**INPUT RECORDS**
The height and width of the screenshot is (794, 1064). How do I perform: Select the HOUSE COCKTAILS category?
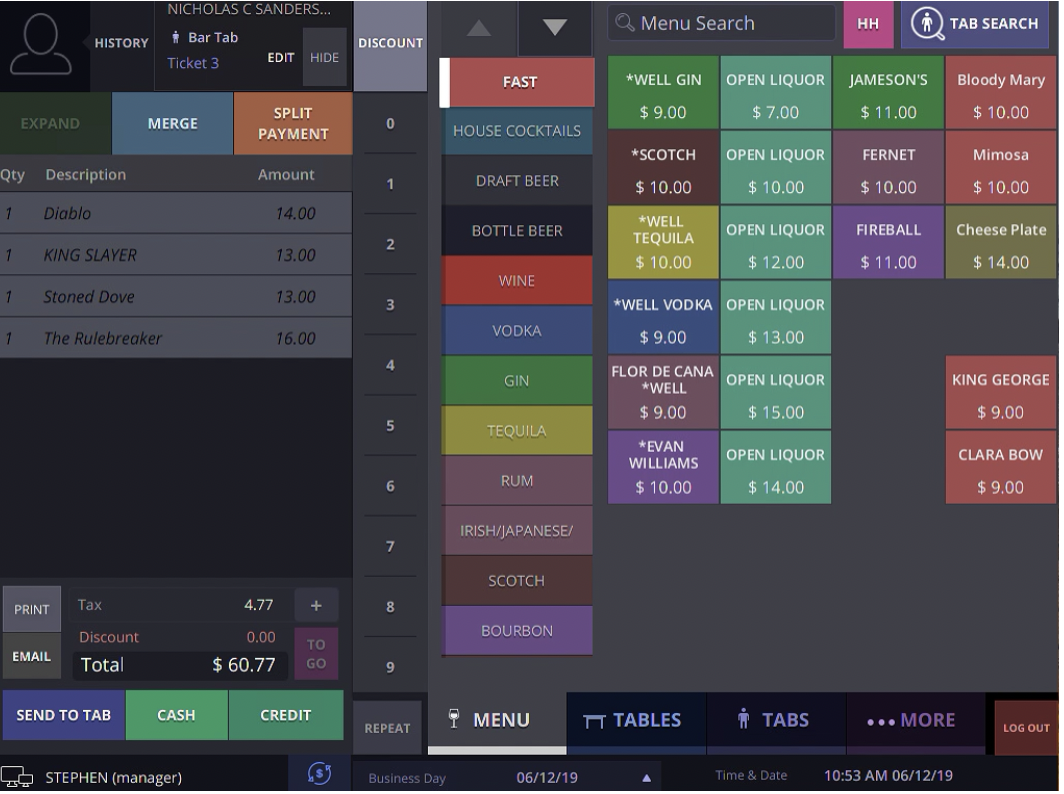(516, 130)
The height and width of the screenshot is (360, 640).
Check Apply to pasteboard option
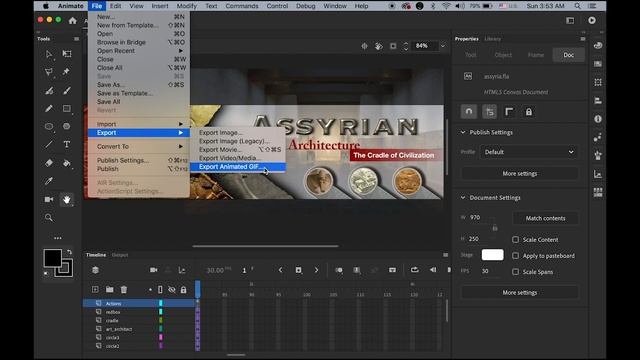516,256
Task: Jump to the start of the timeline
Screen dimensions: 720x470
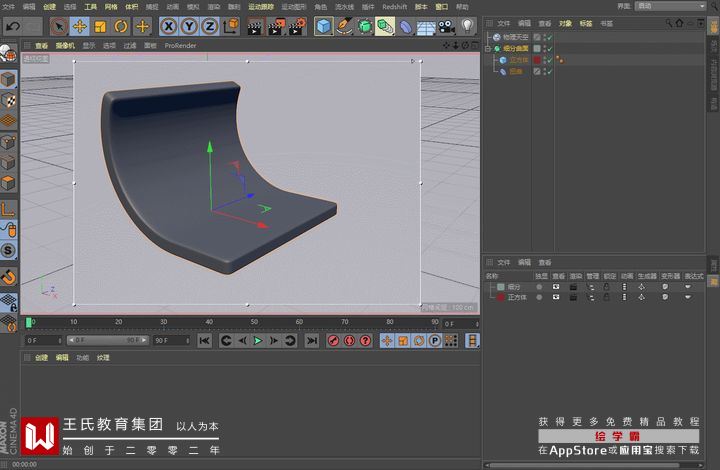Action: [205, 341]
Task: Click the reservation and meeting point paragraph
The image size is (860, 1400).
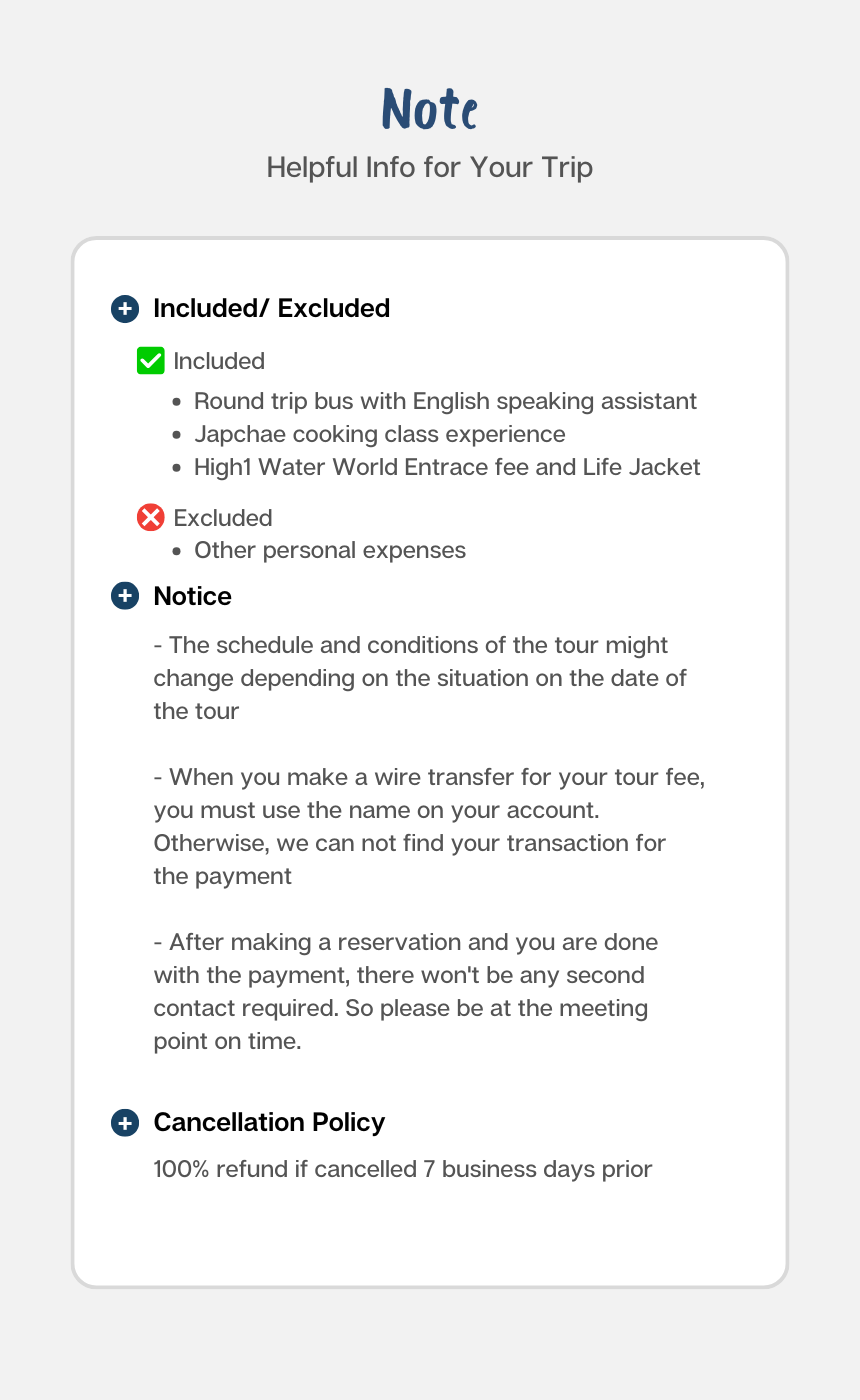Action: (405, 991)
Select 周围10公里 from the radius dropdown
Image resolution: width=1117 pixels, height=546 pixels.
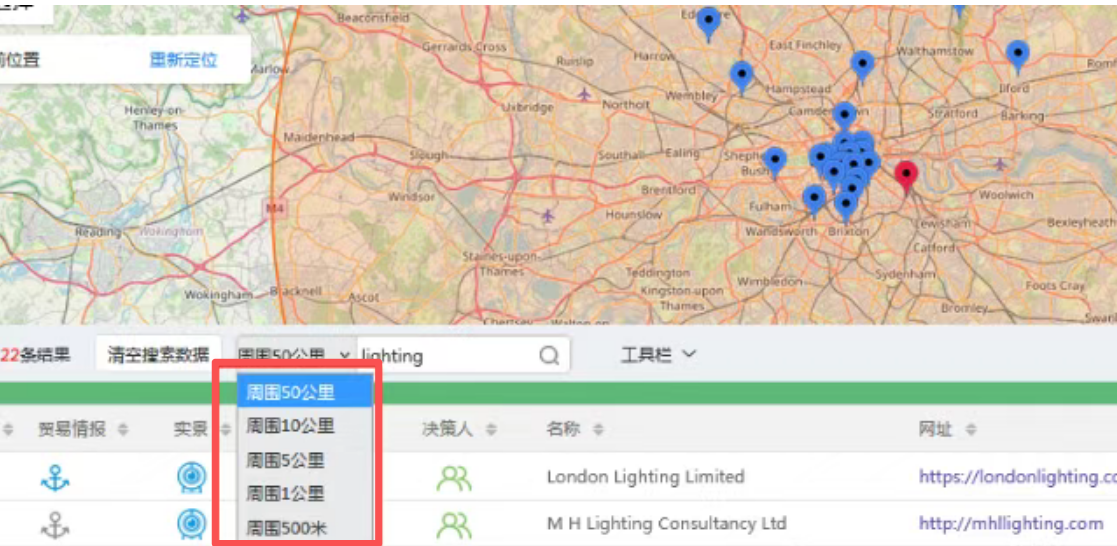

**WRITTEN EXERCISE**
Rewrite the data above, substituting "screen capture" for every "screenshot" and keeping everything else unchanged. Leave out the pictures.

**ANSWER FOR THE TASK**
The height and width of the screen capture is (794, 1064). How do I perform: Select the HOUSE COCKTAILS category?
(516, 130)
The height and width of the screen capture is (360, 640).
Check Apply to pasteboard option
516,256
Task: Jump to the start of the timeline
Screen dimensions: 720x470
Action: [205, 341]
Task: Click the reservation and meeting point paragraph
The image size is (860, 1400).
Action: (405, 991)
Select 周围10公里 from the radius dropdown
Image resolution: width=1117 pixels, height=546 pixels.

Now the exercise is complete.